Hybrid LLM–graph architectures and multi-task training are indicated as promising avenues to further enhance generalization, robustness to adversarial modification, and contextual understanding (Lekssays et al., 22 Jul 2025, Du et al., 6 Jun 2024).
Integration with CI/CD and binary supply chain monitoring facilitates deployment in real-world development and production pipelines (Gajjar et al., 15 Jul 2025, Dong et al., 29 Jan 2025).
Program privacy and confidential analysis is forecast to incorporate leakage-resistant encrypted search and interface with privacy-preserving hardware (e.g., secure enclaves), while advancing toward efficient Oblivious RAM solutions (Martins et al., 15 Jan 2025).
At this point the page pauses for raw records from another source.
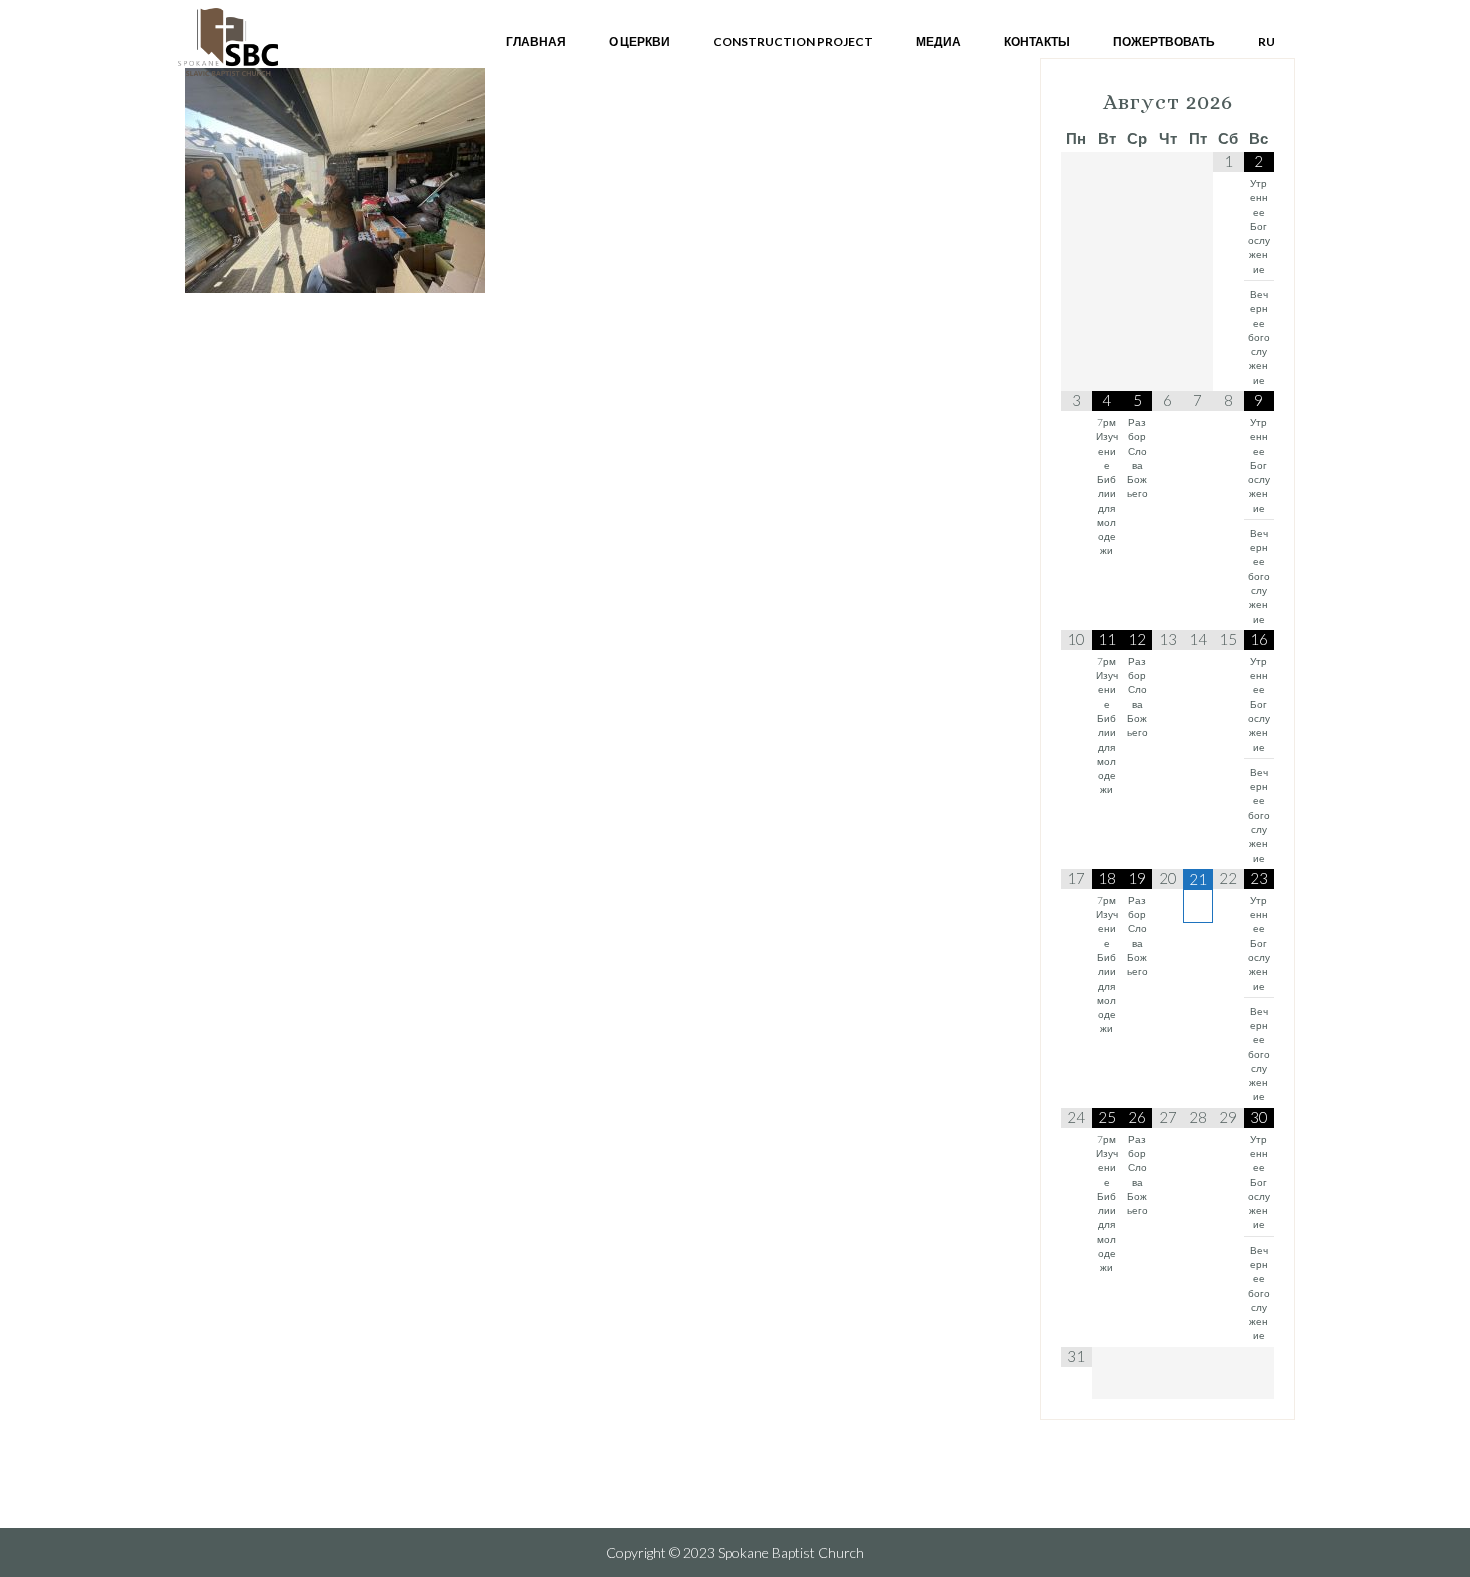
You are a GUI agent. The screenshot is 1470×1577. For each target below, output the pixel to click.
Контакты (1037, 41)
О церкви (639, 41)
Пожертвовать (1164, 41)
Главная (536, 41)
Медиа (938, 41)
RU (1266, 41)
Quantum acceleration of feature extraction and classification may become practical as hybrid classical-quantum interfaces mature (Akter et al., 2023).

7. Practical Guidelines and Comparative Summary

For short code snippets with high class imbalance, fine-tuned medium-size models (CodeBERT, UniXcoder) remain highly competitive; for long contexts (>512 tokens), LoRA- or QLoRA-tuned large LLMs are currently superior (Jiang et al., 24 Dec 2024, Ouchebara et al., 9 Dec 2025).
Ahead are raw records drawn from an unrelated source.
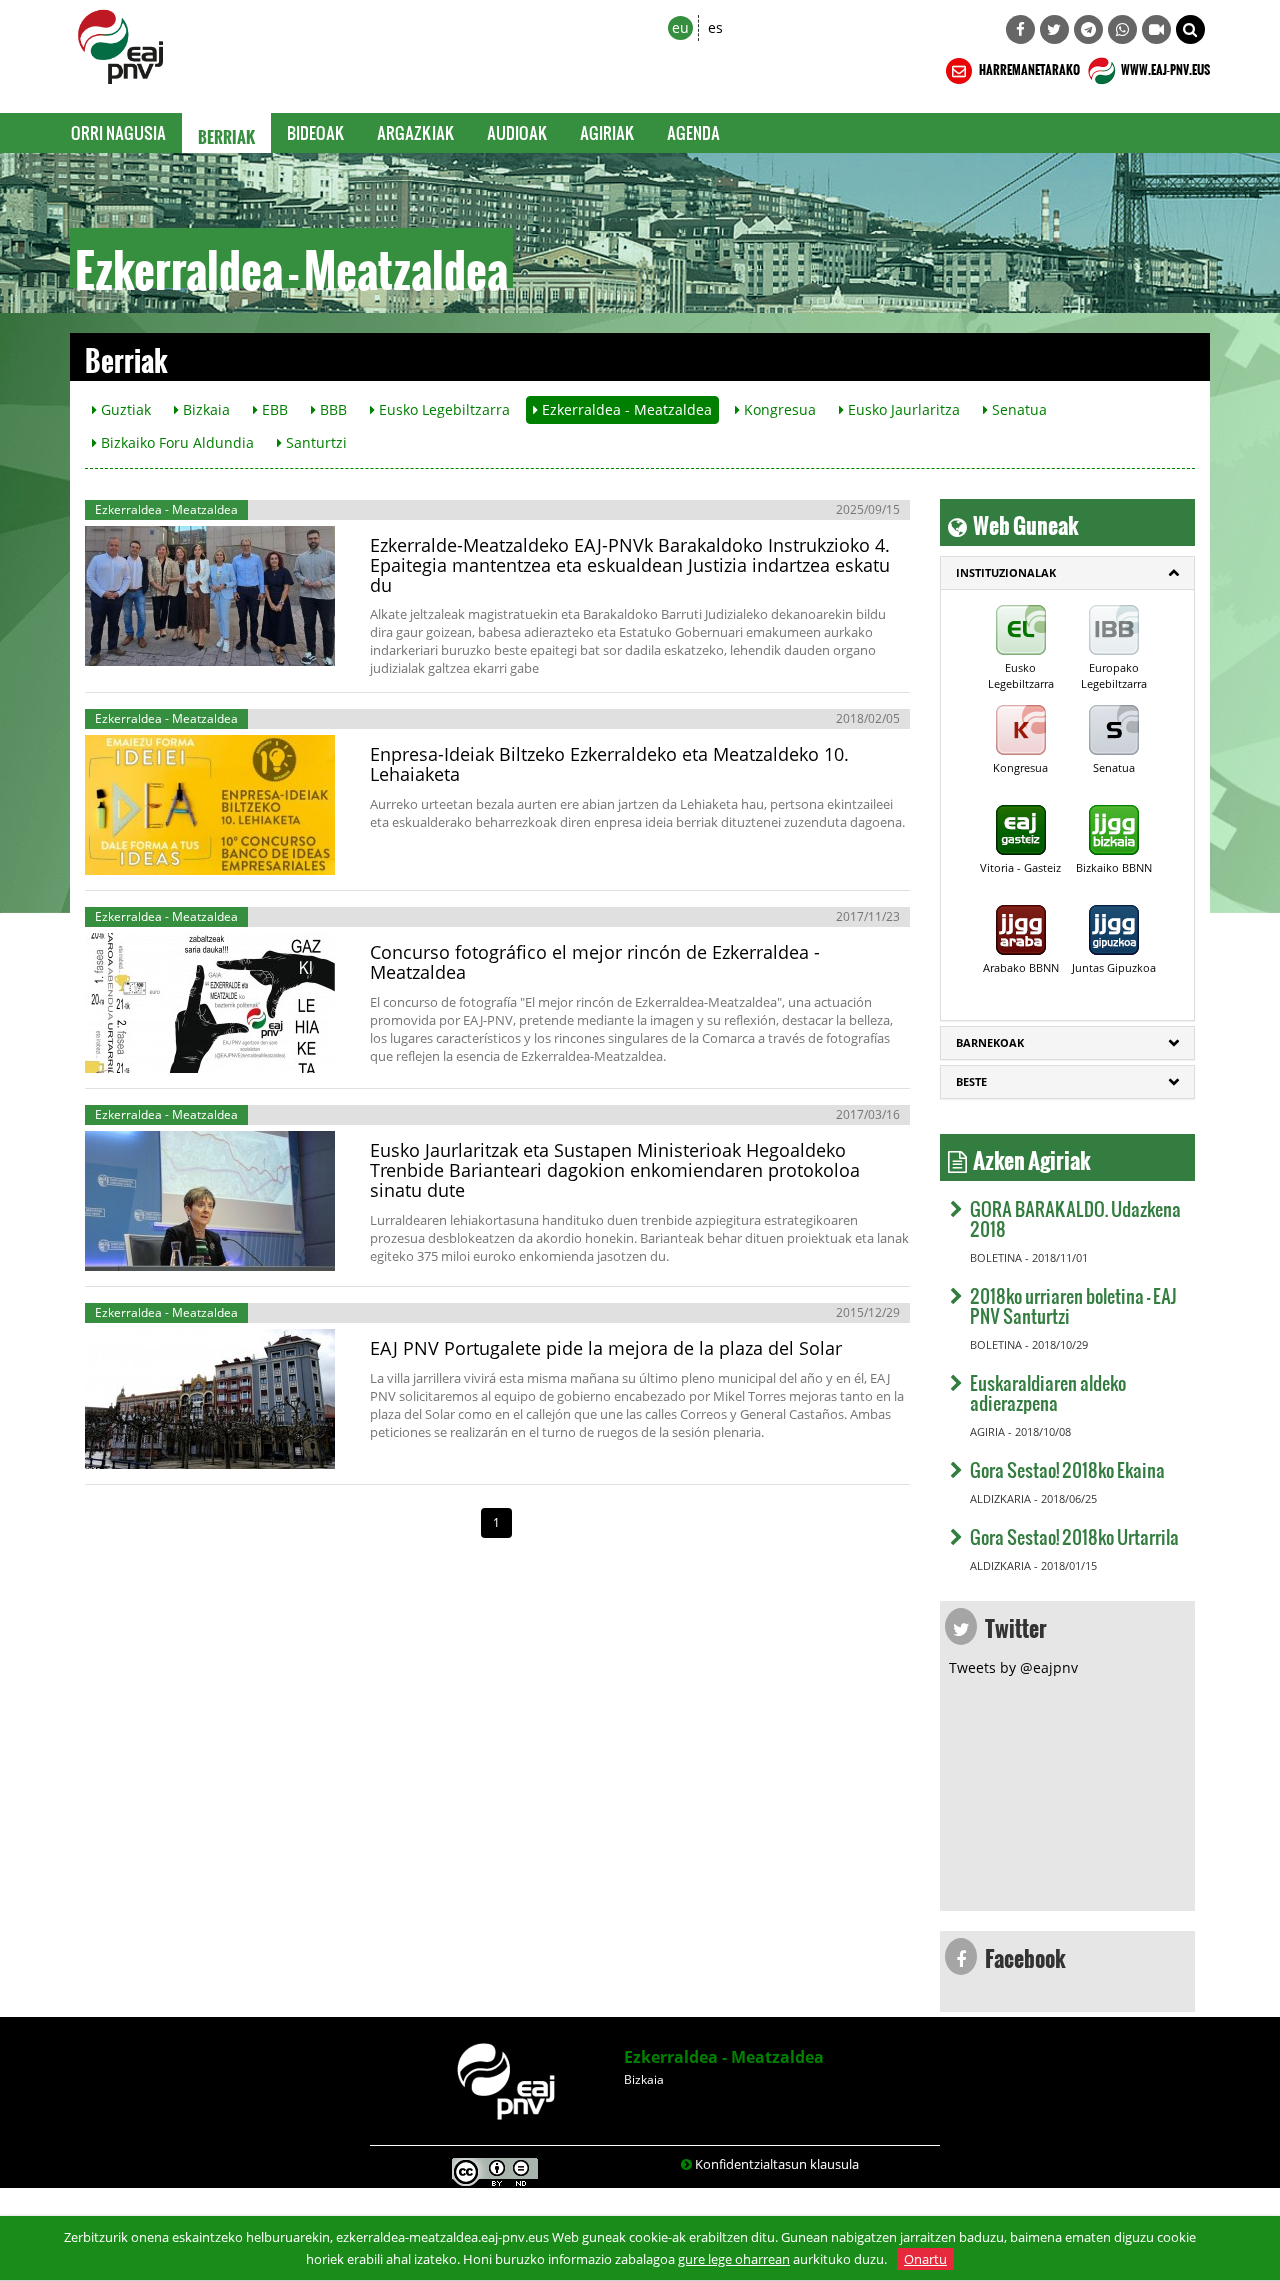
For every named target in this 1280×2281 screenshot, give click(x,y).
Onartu (925, 2259)
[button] (1190, 29)
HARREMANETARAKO (1028, 67)
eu (680, 27)
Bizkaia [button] (204, 409)
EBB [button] (273, 409)
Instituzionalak (1006, 572)
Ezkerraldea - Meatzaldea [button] (625, 409)
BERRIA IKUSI (155, 645)
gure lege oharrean (734, 2259)
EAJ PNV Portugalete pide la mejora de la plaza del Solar (606, 1348)
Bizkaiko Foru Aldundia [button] (175, 442)
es (715, 27)
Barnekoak (990, 1042)
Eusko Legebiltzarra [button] (442, 409)
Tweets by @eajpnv (1013, 1667)
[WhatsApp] (1122, 29)
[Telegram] (1088, 29)
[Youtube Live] (1156, 29)
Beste (971, 1081)
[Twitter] (1054, 29)
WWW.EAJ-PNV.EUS (1164, 67)
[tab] (1067, 573)
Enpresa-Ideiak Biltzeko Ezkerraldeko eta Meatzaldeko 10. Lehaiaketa (609, 764)
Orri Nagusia (118, 132)
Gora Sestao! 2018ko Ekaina (1067, 1469)
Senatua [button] (1017, 409)
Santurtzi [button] (314, 442)
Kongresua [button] (778, 409)
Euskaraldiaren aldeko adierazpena (1048, 1392)
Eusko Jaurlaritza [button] (902, 409)
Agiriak (607, 132)
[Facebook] (1020, 29)
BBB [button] (331, 409)
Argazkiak (416, 132)
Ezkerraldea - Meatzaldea (724, 2057)
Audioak (517, 132)
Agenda (693, 132)
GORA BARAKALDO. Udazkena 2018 (1075, 1218)
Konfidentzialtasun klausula (777, 2164)
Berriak (226, 133)
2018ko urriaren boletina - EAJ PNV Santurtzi (1073, 1305)
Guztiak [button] (124, 409)
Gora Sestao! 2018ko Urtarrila (1074, 1536)
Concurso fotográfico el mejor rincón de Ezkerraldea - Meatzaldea (595, 962)
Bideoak (316, 132)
Slice or embed code with full data/control context and balance vulnerable/non-vulnerable classes through over/undersampling or augmentation to maximize real-world detection performance (Liu et al., 15 Apr 2024, Huang et al., 20 May 2024).
Where code privacy is paramount, encrypted static analysis can now offer near-parity with plaintext analysis on selected languages and vulnerability classes (Martins et al., 15 Jan 2025).
At the binary level, semantic-preserving decompilation and path/context signatures significantly enhance the resilience and accuracy of detection (Dong et al., 29 Jan 2025, Chukkol et al., 13 Aug 2024).
Multi-model collaboration approaches leveraging LLM-generated explanations demonstrably enhance the semantic alignment and practical accuracy of code models (Wang et al., 10 Jun 2024).

In conclusion, code vulnerability detection now synthesizes program analysis, multi-modal learning, adversarial robustness, language-agnosticism, and privacy to meet the demands of both evolving attacker sophistication and contemporary software development practices.